Robert AHOLA and Geneva Maria Ahola, et al., Appellees.
District Court of Appeal of Florida, Fifth District.
*980 George L. Onett, Ocala, pro se.
Randy Fischer of Boehm, Brown, Seacrest, Fischer & LeFever, P.A., Ocala, for Appellees Aholas.
Gregory D. Jones and Collins M. Guyton of Rywant, Alvarez, Jones, Russo & Guyton, P.A., Tampa, for Appellee Stump.
PER CURIAM.
In this pro se appeal, George Onett argues that the trial court abused its discretion in reserving ruling on his motion for a continuance of trial and his motion for a sixty day stay of the proceedings at the time the court granted his counsel's motion to withdraw, and later granting Onett only a thirty day continuance of trial. We disagree and therefore affirm the summary judgment and dismissal orders entered in this case.

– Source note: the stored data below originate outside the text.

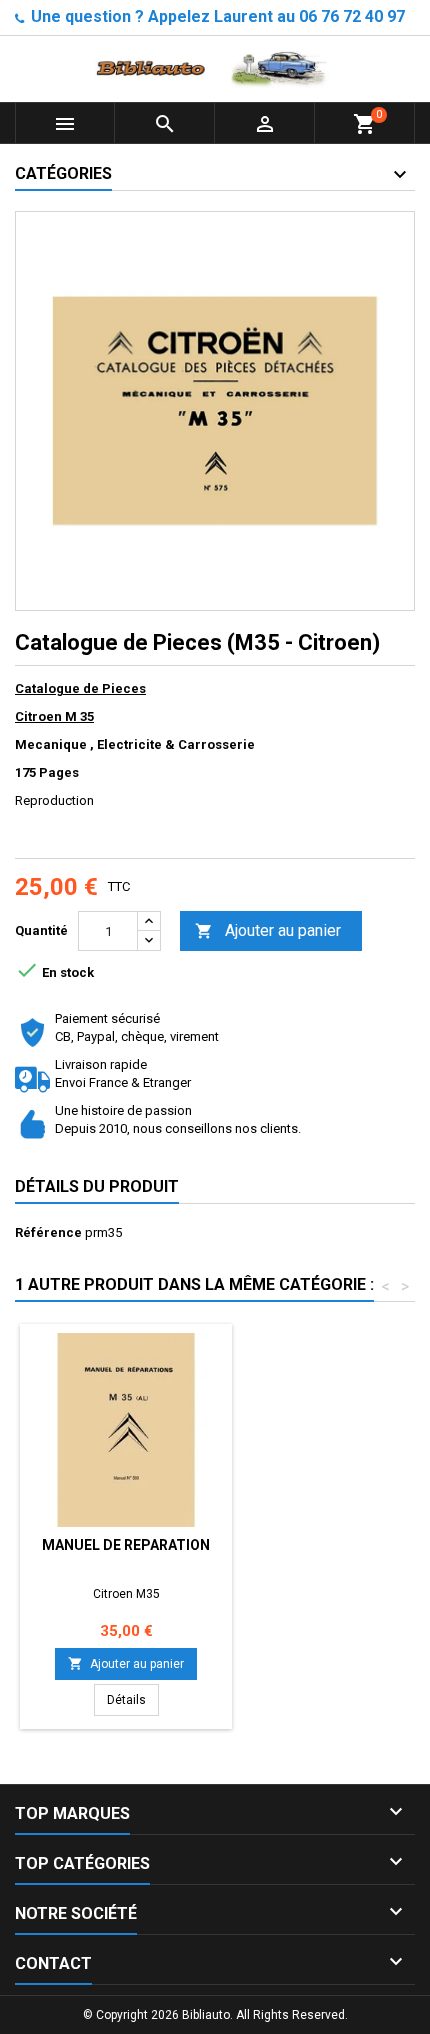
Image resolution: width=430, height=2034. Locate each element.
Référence (48, 1232)
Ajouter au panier (268, 930)
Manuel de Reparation (126, 1545)
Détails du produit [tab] (97, 1186)
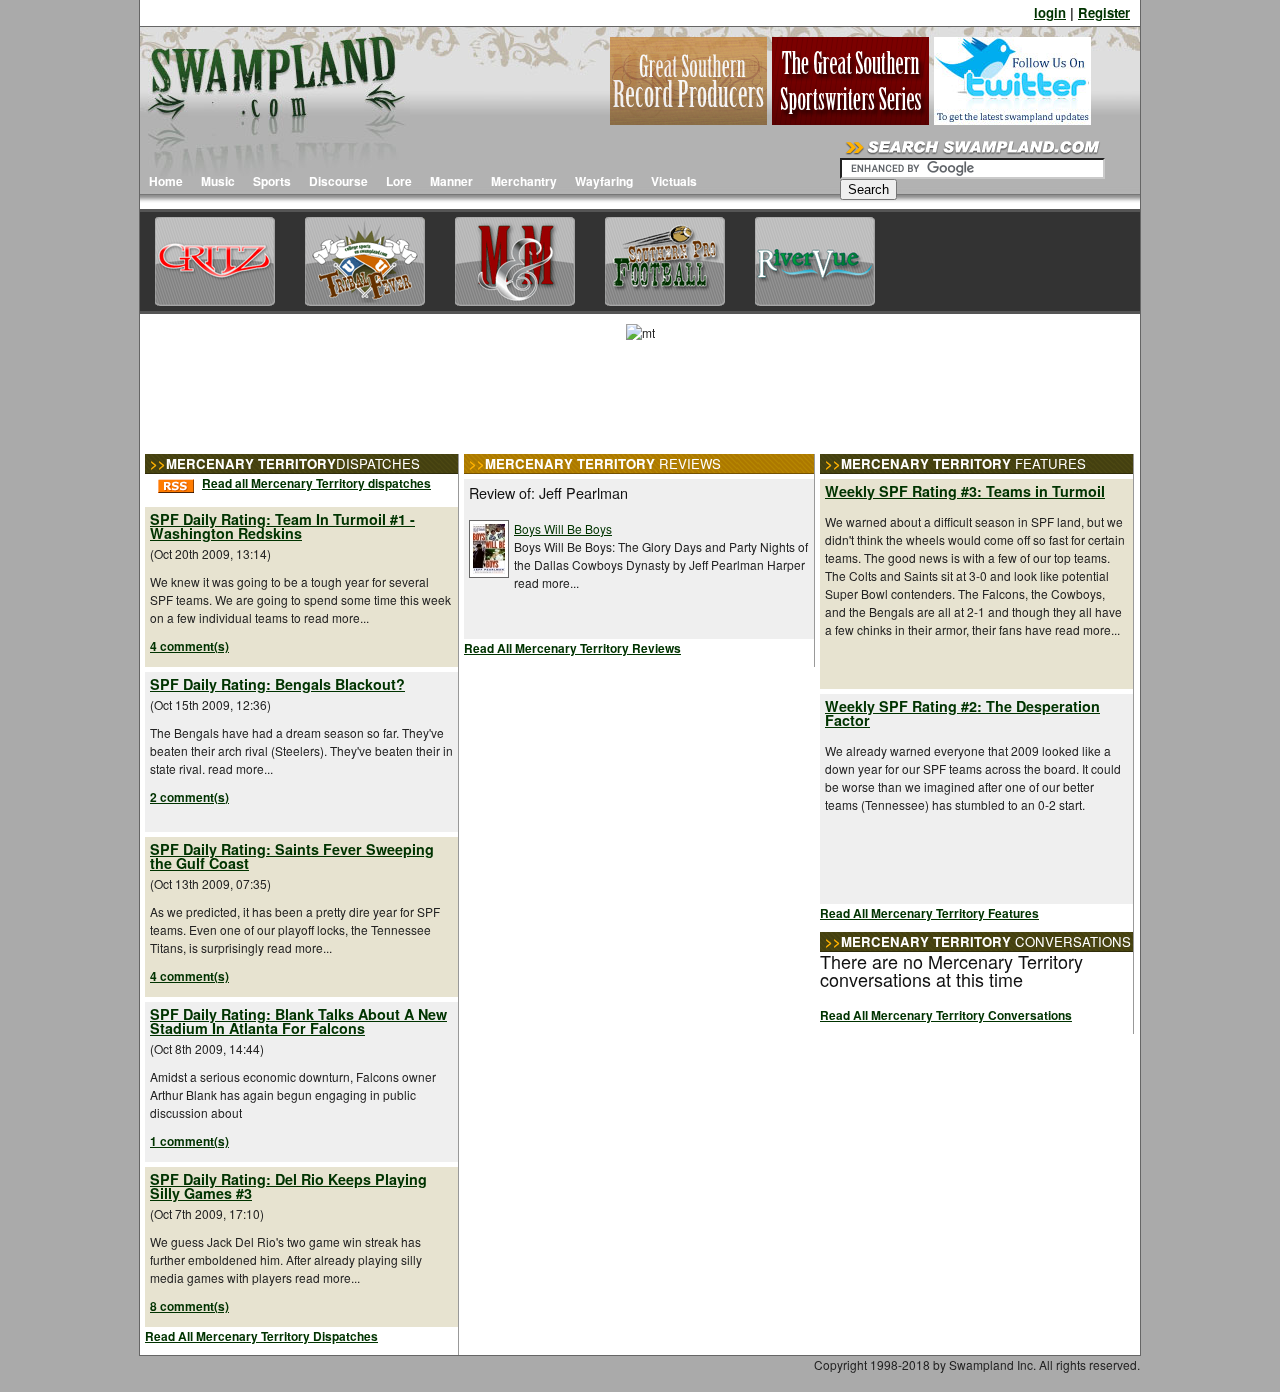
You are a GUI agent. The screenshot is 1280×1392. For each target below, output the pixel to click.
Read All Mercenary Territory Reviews (572, 648)
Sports (272, 181)
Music (218, 181)
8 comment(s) (189, 1306)
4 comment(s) (189, 646)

"A motion for continuance is addressed to the sound discretion of the trial court and, absent abuse of that discretion the court's decision will not be reversed on appeal." Ziegler v. Klein, 590 So. 2d 1066, 1067 (Fla. 4th DCA 1991). In determining whether the trial court abused its discretion in denying the motion, the appellate court must decide, among other things, whether the denial of the continuances created an injustice for the movant. Fleming v. Fleming, 710 So. 2d 601 (Fla. 4th DCA 1998). The abuse of discretion standard also applies to rulings on motions for stay. U .S. Borax, Inc. v. Forster, 764 So. 2d 24, 29 (Fla. 4th DCA 1999), rev. denied, 751 So. 2d 1255 (Fla.2000).
Onett has failed to articulate how the trial court's rulings have caused him prejudice, and we are unable to gleam any prejudice from the instant record since the court took no dispositive action during the five months following the date when Onett's counsel filed his motion to withdraw, and the case never went to trial because the court granted one appellee summary final judgment and the other appellee a dismissal based upon Onett's repeated failures to comply with explicit discovery orders. To the extent that Onett suggests that he had an absolute right to receive an unlimited stay or continuance of the proceedings unless or until he was able to secure replacement counsel, his argument fails. There is no absolute right to counsel in a civil proceeding. See State v. Weeks, 166 So. 2d 892 (Fla.1964). Accordingly, Onett has failed to meet his burden of demonstrating that the trial court abused its discretion.
AFFIRMED.
SHARP, W., PETERSON, and PALMER, JJ., concur.